Дневник шпиона - Смирнов Николай Николаевич
Хорошо еще, что у нас были с собой деньги, и мы могли не голодать эти два дня. Ели мы прилично. Но на жительство поместились в общей комнате гостиницы "Под счастливой звездой", на окраине. Вместе с нами жили подлинные голодные безработные. Я считал, что соседство это нам очень полезно. Многому можно было выучиться. Первый день, однако, боясь попасть впросак, мы держали себя особняком, приглядываясь к новым товарищам. За это к вечеру нас начали звать аристократами.

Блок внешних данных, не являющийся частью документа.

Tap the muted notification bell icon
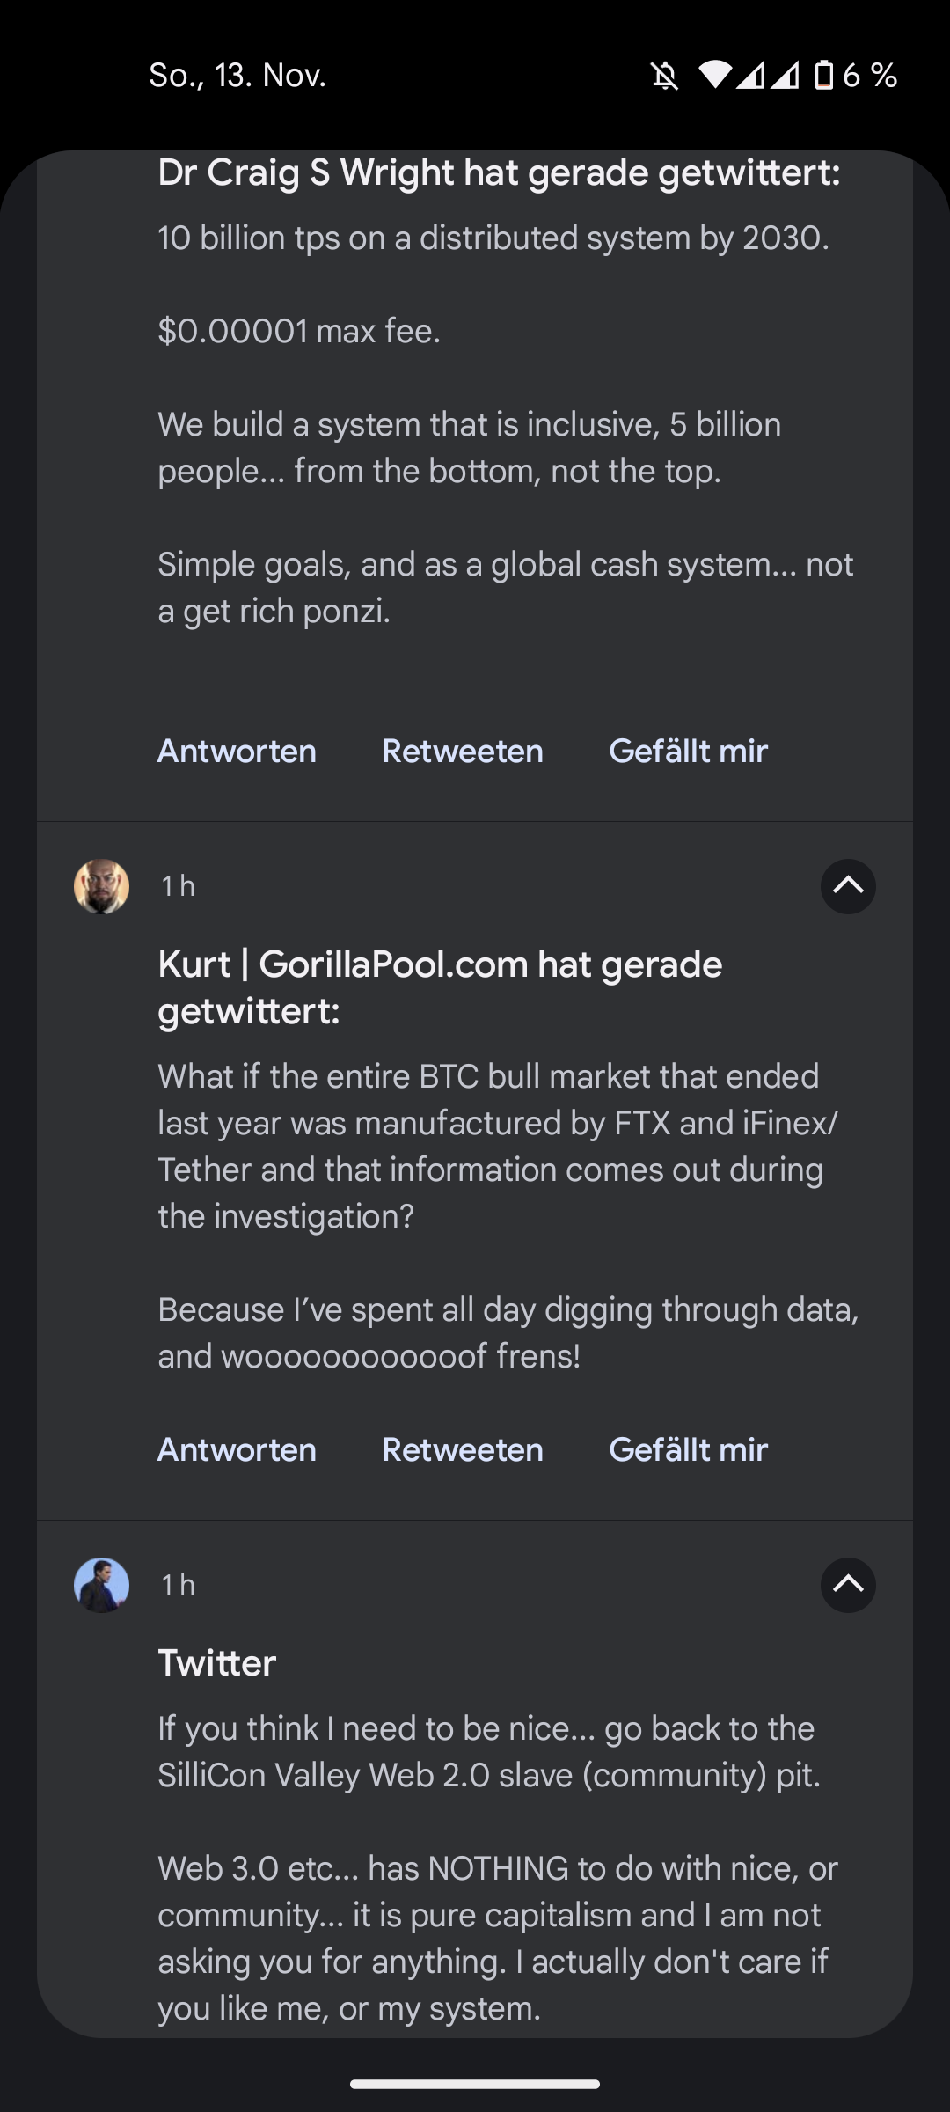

— Вы что, из Канады, что ль? — спросил худой парень Долгорукого и легонько ударил его кулаком под ложечку. — Тамошние ребята любят драть нос.
— Мы из Австралии, — ответил Долгорукий, и знакомство завязалось.
Князь рассказал нашу горькую историю и вызвал общее сочувствие. Стали расспрашивать о Москве.
Долгорукий начал отвечать обстоятельно, но худой парень предупредил его:
— Вы, ребята, не очень-то. Может, здесь и "жучок" есть.
Мы свели разговор о Москве в шутку, и болтовня возобновилась. Попозже Долгорукий пошел пить пиво с двумя парнями. К этому времени он уже успел посвистеть соловьем, сказавши, что выучился этой премудрости в России.
5 мая. Сегодня мы явились к цеховому мастеру, важному, как папа римский. Он нам сказал, что работы у него нет. Тогда мы ворвались в кабинет инженера. Говорили долго и громко. Долгорукий показывал даже свою коленку, якобы пробитую немецкой пулей. Атмосфера создалась настолько тревожная, что инженер взял трубку и вызвал какого-то нового цехового мастера.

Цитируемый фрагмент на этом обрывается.